Hash Functions - Prime Numbers
Why Prime Numbers are Used in Division Based Hash Functions
A simple modulus hash function can be defined as:
h(x) = x \mod n
Where x is the input value (key) and n is the number of buckets in the hash table. While n can be any positive integer, choosing a prime number for n can significantly reduce collisions, especially for certain types of input data.
The Importance of Prime Numbers
Prime numbers are particularly useful when the keys are of the form a + k \times b, where a and b are constants and k varies. This pattern is common in many applications, such as memory addresses or sequential IDs.
Using a prime number for n helps to:
- Reduce collisions
- Ensure a more uniform distribution of hash values
- Minimize the impact of patterns in the input data
Example
If we have keys of the form 100 + k \times 50, and we need to hash these into a table.
Case 1: Non-prime number of buckets Using 100 buckets (non-prime).
h(x) = x \mod 100
For our keys:
- h(100) = 0
- h(150) = 50
- h(200) = 0
- h(250) = 50
- h(300) = 0
We see that all keys hash to either 0 or 50, utilizing only 2 out of 100 buckets.

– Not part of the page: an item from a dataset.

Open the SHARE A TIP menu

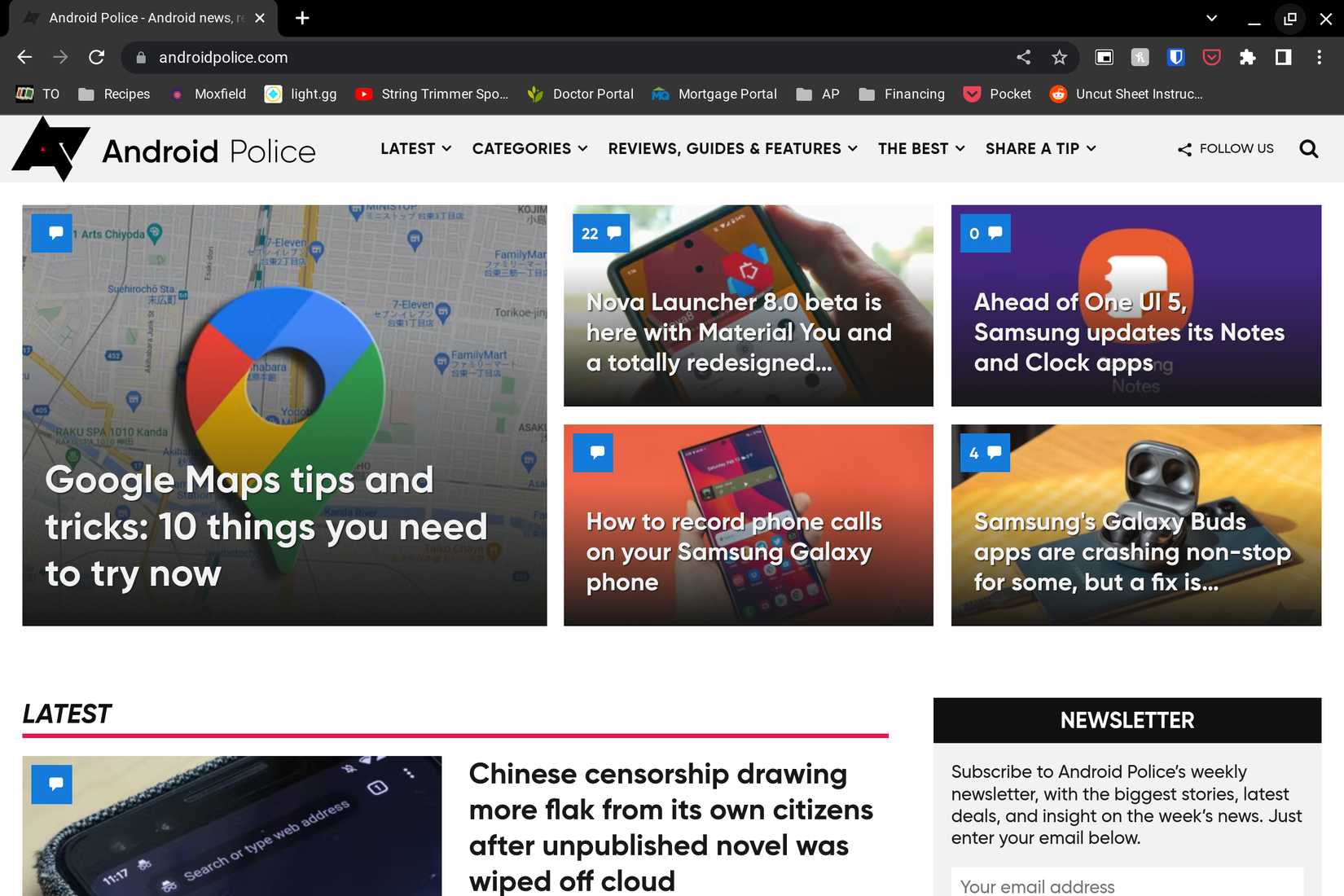coord(1040,149)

Case 2: Prime number of buckets Now using 101 buckets (prime).
h(x) = x \mod 101
For the same keys:
- h(100) = 100
- h(150) = 48
- h(200) = 99
- h(250) = 47
- h(300) = 98
We get a much better distribution, using 5 different buckets for our 5 keys.
Explanation
When n is not prime, it’s more likely to share factors with the step size in the key pattern (in our example, 50). This causes the hash values to repeat in a cycle much shorter than n.

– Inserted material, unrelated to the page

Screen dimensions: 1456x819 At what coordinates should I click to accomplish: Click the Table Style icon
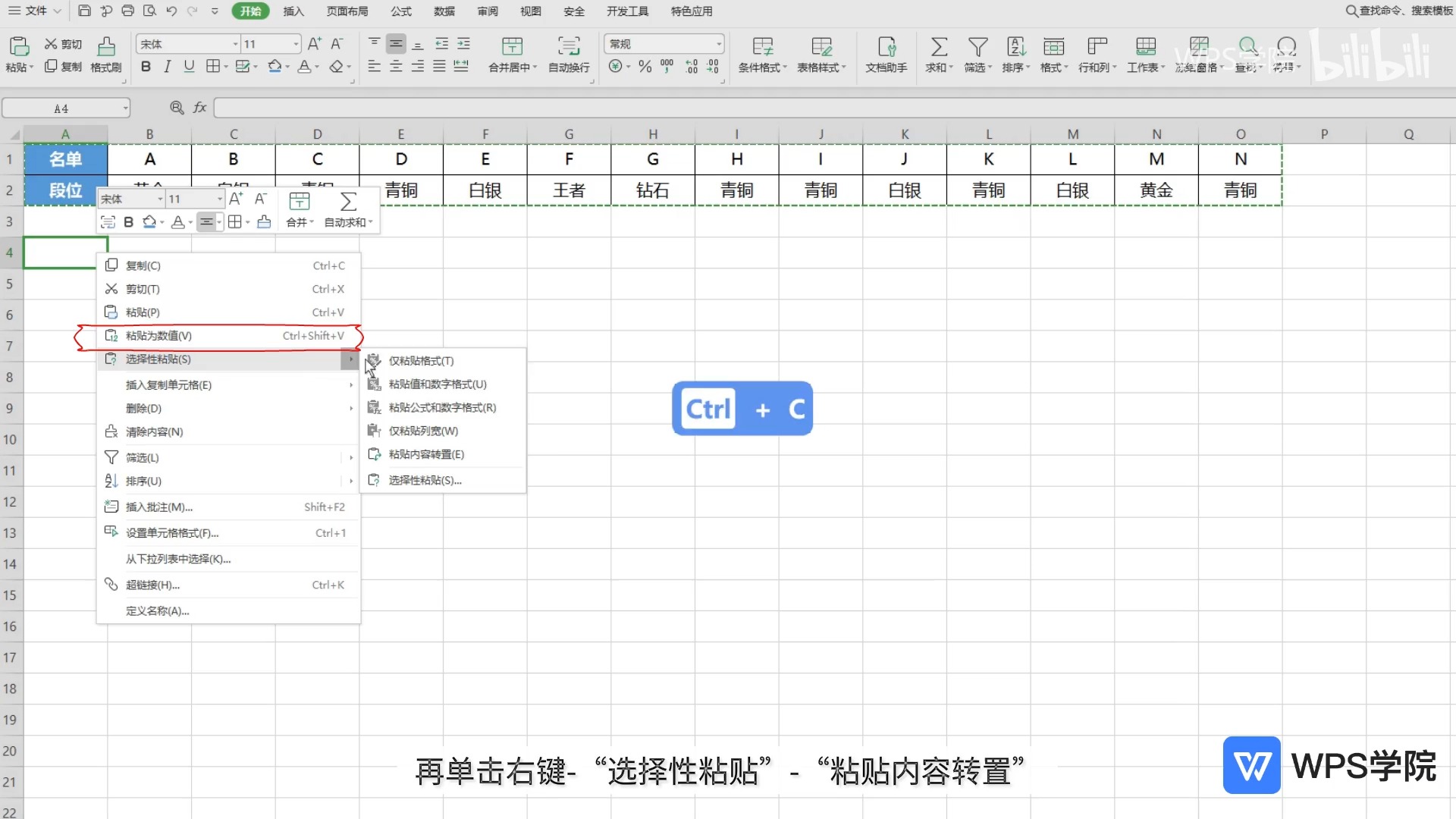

A prime n is less likely to share factors with the key pattern, ensuring that the hash values cycle through a larger portion of the available buckets before repeating.
Summary
While using a prime number doesn’t guarantee perfect distribution or zero collisions, it significantly improves the hash function’s performance for many common types of input data (especially those with patterns or structures).
References
[^1] Why is it best to use a prime number as a mod in a hashing function?